The co-founder of American Online Inc., Steve Case, told hundreds of people at a technology focused conference in Raleigh, N.C., Wednesday that innovation and entrepreneurship are needed to help grow the nation's economy and create jobs.
Case was the closing speaker at the CED Tech Venture Conference, a two-day event at the Raleigh Convention Center. The conference showcased emerging technology companies in the state.
As of Monday, about 650 people had registered for the conference, said Jason Parker, a spokesman for the Durham-based Council for Entrepreneurial Development, the entrepreneurial support organization that hosted the event.
There were also expected to be more than 75 companies on display at the conference as well, including budding technology firms from Durham and Chapel Hill.
At the conference, Case spoke about his early inspiration as an entrepreneur, as well as co-founding and building America Online Inc. when he said use of the Internet wasn't mainstream. The company went public in 1992.
In building the company, Case also said the business saw obstacles, including seeing potential competitors emerge with strong financial partners. He said the company had been "at it for awhile" before it was finally able to break through.
In 2001, America Online merged with Time Warner Inc. when Case said AmericaOnline was seeing about $5 billion in revenue. The sale was the "right thing to do," Case said, explaining that there was potential in the merger to drive initiatives such as in digital music. However, he said, not everybody bought into the vision.
"To me, it should have been natural, things that would have come out of it," Case said. "If you don't have people working together in a collaborative way, (you may) not be able to execute in however great (a) vision...," he added.
As part of the sale, Case said he agreed to step aside as CEO of AmericaOnline. After that, he said, Revolution was born. Revolution is a firm that he said invests in entrepreneurs "with big ideas who want to change the world." Case is chairman and CEO of Revolution.
The firm is interested in early-stage entrepreneurs looking to attack hard problems that can improve people's lives, Case said. Through Revolution Growth, he said they're also investing in growth-stage companies.
Case also said he believes there is too much focus -- as well as too much capital -- chasing companies in California's Silicon Valley. While he said the area is the nation's "best entrepreneurial ecosystem," other areas are seeing the growth of good companies that don't have as much focus, or as much access to capital.

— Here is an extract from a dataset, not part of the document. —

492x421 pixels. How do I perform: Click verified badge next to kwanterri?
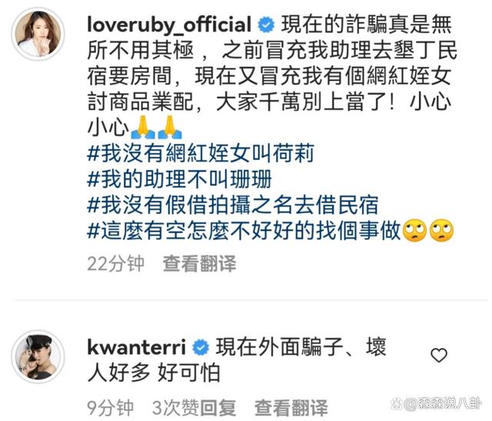coord(201,347)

"Our bias is to invest outside of Silicon Valley," he said. "I believe we're seeing a very exciting thing in the country -- the rise of the rest," he added.
In addition to his working investment in them, Case also touted his political efforts to help entrepreneurs.
Case was in Durham last year for a meeting of President Obama's Jobs and Competitiveness Council, a council made up of senior executives from companies like Southwest Airlines and Facebook -- as well as Case -- that was charged with thinking up job growth strategies.
"We made our recommendations to the president, (and) a roadmap around making sure we remain (the most) entrepreneurial...," Case said.
He also highlighted the crowdfunding provision in the federal JOBS Act that will allow many different people to buy ownership stakes in companies, up to a certain amount.
"I think thousands of companies will get started or scaled because of crowdfunding, most of that action (will be) in parts of the country that right now don't have access to the (capital)," he said.
He said the crowdfunding provision of the JOBS Act modified legislation from 1933 that he said restricted equity investments to "accredited investors" who have enough money to afford to be able to take risks.
While he said there was concern about fraud impacting individuals by allowing crowdfunding, he also said that people take risks whenever they buy a house, or buy stock. He said the U.S. Securities and Exchange Commission is in a rulemaking process that he said is part of the law's investor protection assurances.
"And while this is true, and we all know this -- that investing in start-ups is risky; that is the nature of investment -- it's also true that some of those companies will end up growing," Case said.
Case also said young, high-growth companies are job creators, and asked what's needed to be done to unleash the next wave of entrepreneurs that will create jobs.